Baseline and comparison framework


Despite being based on the Neoverse N1 configured as found in the N1SDP, performance results gathered on Morello are not directly comparable. Most importantly, cache sizes and other aspects of the memory subsystem differ between the designs. Instead, direct comparisons must be performed between multiple software configurations on Morello.

In addition, measurements in this report are made on an FPGA-adapted implementation of Morello, with three variants used:

  • Baseline Morello design modeled on the shipped Morello SoC.
  • Modified Morello design with data-dependent exception fix correcting a microarchitectural issue with exception delivery (see below for details).
  • Modified Morello design with data-dependent exception fix and increased store queue size expanding the store queue sizes to address increased queue pressure due to the presence of capability stores, on top of the above modified design.

In general, third parties will only have access to unmodified Morello SoCs. However, they should see similar results to those we describe for the baseline Morello design on FPGA.

All Morello configurations operated at a fixed frequency during benchmarks1, with execution time measured in clock cycles for the purposes of calculating overheads.


In general, comparisons in this report seek to contrast the dynamic behavior of memory-unsafe code with memory-safe code on Morello. To understand the essential pointer-size costs of CHERI, we also introduce a fourth form of code, P128, with two variations. This will allow us to model ‘optimal’ performance with the current microarchitecture. Our experiments set up comparisons between five forms of code:

  • Hybrid (aarch64) code, which employs capabilities only where explicitly annotated in C and C++.
  • Purecap ABI (aarch64c) code, which employs capabilities ubiquitously in the implementation of CHERI C and C++, including both sub-language pointers (e.g., stack pointers, GOT pointers, and return addresses) and language-level pointers (e.g., pointer variables pointing at heap allocations, stack allocations, or functions).
  • Benchmark ABI (aarch64c) code, which has modified code generation to work around a lack of capability-awareness in the shipped Morello branch predictor (described below). This code retains an identical memory footprint and near-identical code generation to pure-capability aarch64c C/C++ code, but has reduced protection behavior. See below for more information on this ABI.
  • P128 code, which is a modified form of aarch64 code in which pointer footprints are widened to 128 bits from 64 bits, while still implemented as 64-bit integers rather than capabilities. See below for more information on this compilation mode.
  • P128 Forced GOT code, which, unlike P128, which allows access to global variables via PC-derived pointers, forces the indirection of all global access via a Global Offset Table (GOT) to emulate the potential worst-case addition of capability indirection that could be experienced with pure-capability code. See below for more information on this compilation mode.
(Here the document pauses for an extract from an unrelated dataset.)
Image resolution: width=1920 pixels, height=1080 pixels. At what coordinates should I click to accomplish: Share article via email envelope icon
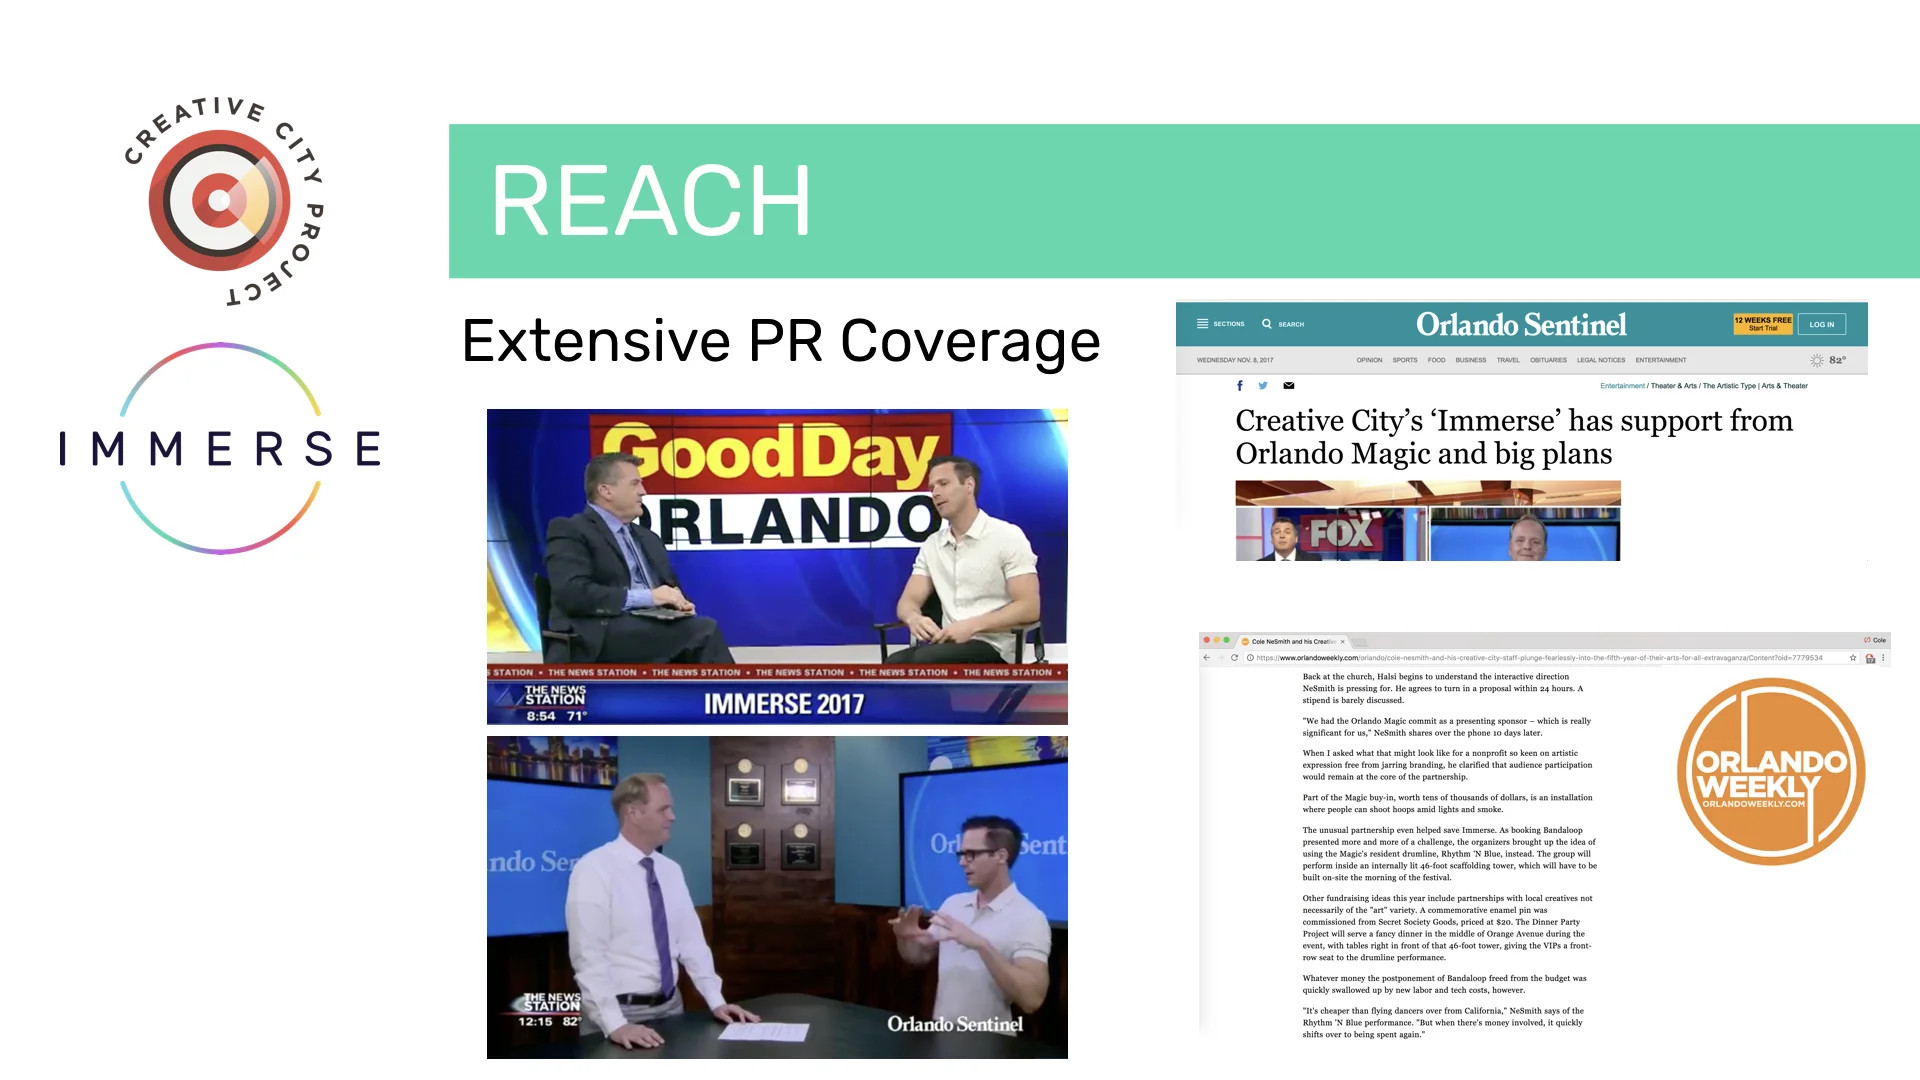pos(1289,386)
We recommend that code be compiled with optimization for performance enabled, which we believe currently achieves the best comparison; it is especially important that code compiled with -O0 not be compared between ABIs, due to current inefficiency in unoptimized CHERI code generation, eliminated with even basic optimization. With respect to -O1 and above, we are still coming to understand how some optimization passes should interact with capabilities (e.g., SROA, global merging, GVN, and others), and some optimisations are therefore presently inhibited.
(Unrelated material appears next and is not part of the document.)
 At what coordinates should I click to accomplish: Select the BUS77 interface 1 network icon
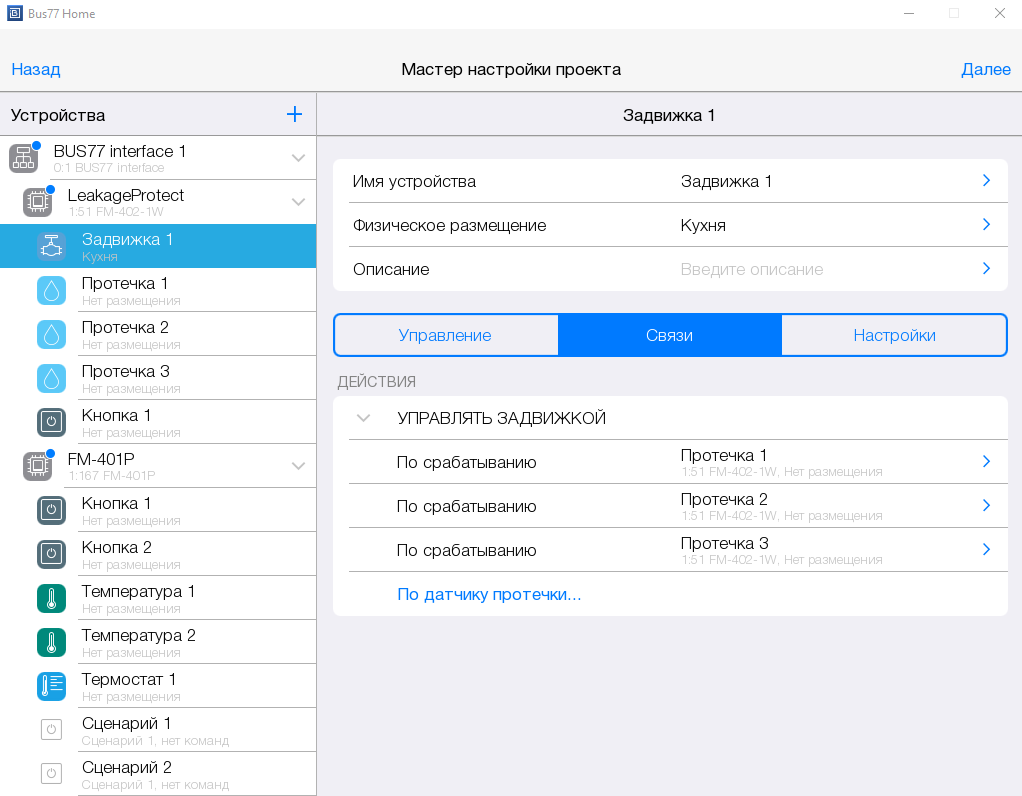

One implication of using the hybrid ABI rather than baseline aarch64 is that library implementations of memory-copying routines that have been updated for capability tag propagation, such as memcpy(), will be capability-aware and use capability-based portions of the instruction set. This maximizes comparability in an area where there has not yet been substantial dynamic performance analysis and optimization, but with the limitation that hybrid code might be able to achieve better performance if it used highly optimized copying routines not yet available for CHERI-generated code. Another consideration is that the baseline Armv8.2-A architecture underlying Morello predates dedicated memory-copy instructions [WEI21]. If these new instructions were suitably adapted to handle CHERI alignment, tag propagation, and bounds enforcement, they would enable comparable hardware-based optimization for capability-enabled memory copying.
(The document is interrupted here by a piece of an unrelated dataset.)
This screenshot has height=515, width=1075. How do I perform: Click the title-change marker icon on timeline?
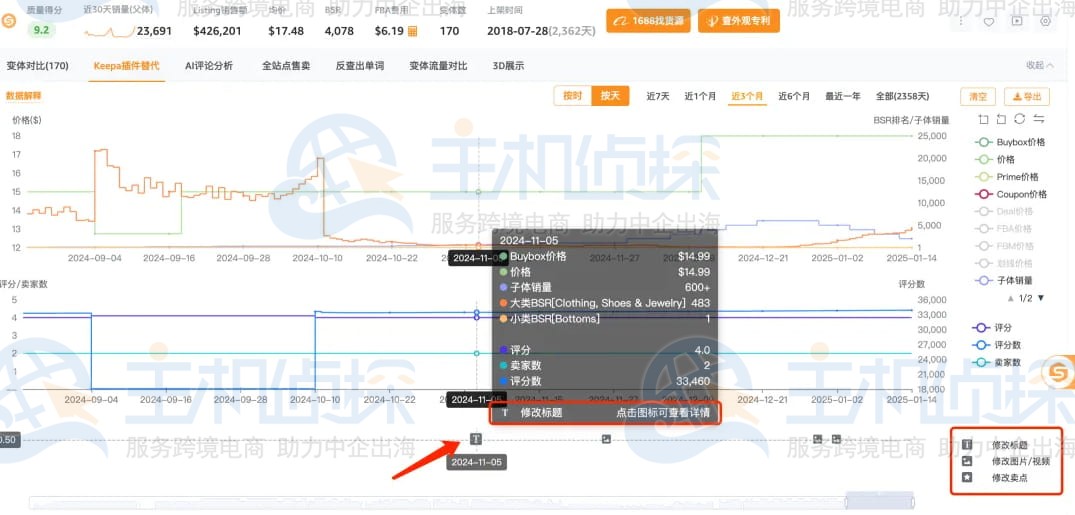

For the purposes of these measurements, which focus on userlevel performance, we have used the CheriBSD 22.12 hybrid kernel. Debugging features such as kernel invariants checking (INVARIANTS) and dynamic kernel lock order verification (WITNESS) are left enabled, but should not contribute significantly for these workloads. Userlevel malloc debugging is disabled. CheriBSD is compiled with -O2, including its system libraries.

The SPECint benchmark suite is compiled with -O3. SPEC is statically linked in all presented results.

By default, CheriBSD 22.12 ships with unoptimized third-party libraries (compiled with -O0), to improve debugging in the initial release, and those would not be suitable for benchmarking; we intend to provide packages built with optimizations enabled in the future. SPECint does not have external software dependencies beyond those in the CheriBSD base system (e.g., libc, libunwind, libcxxrt, libm, and libgcc_s), and so our work is not affected. If we were dependent on third-party packages, as might be true of other benchmark suites, we would need to investigate optimization settings for those packages.


The FPGA setup used in these measurements does not implement thermal throttling.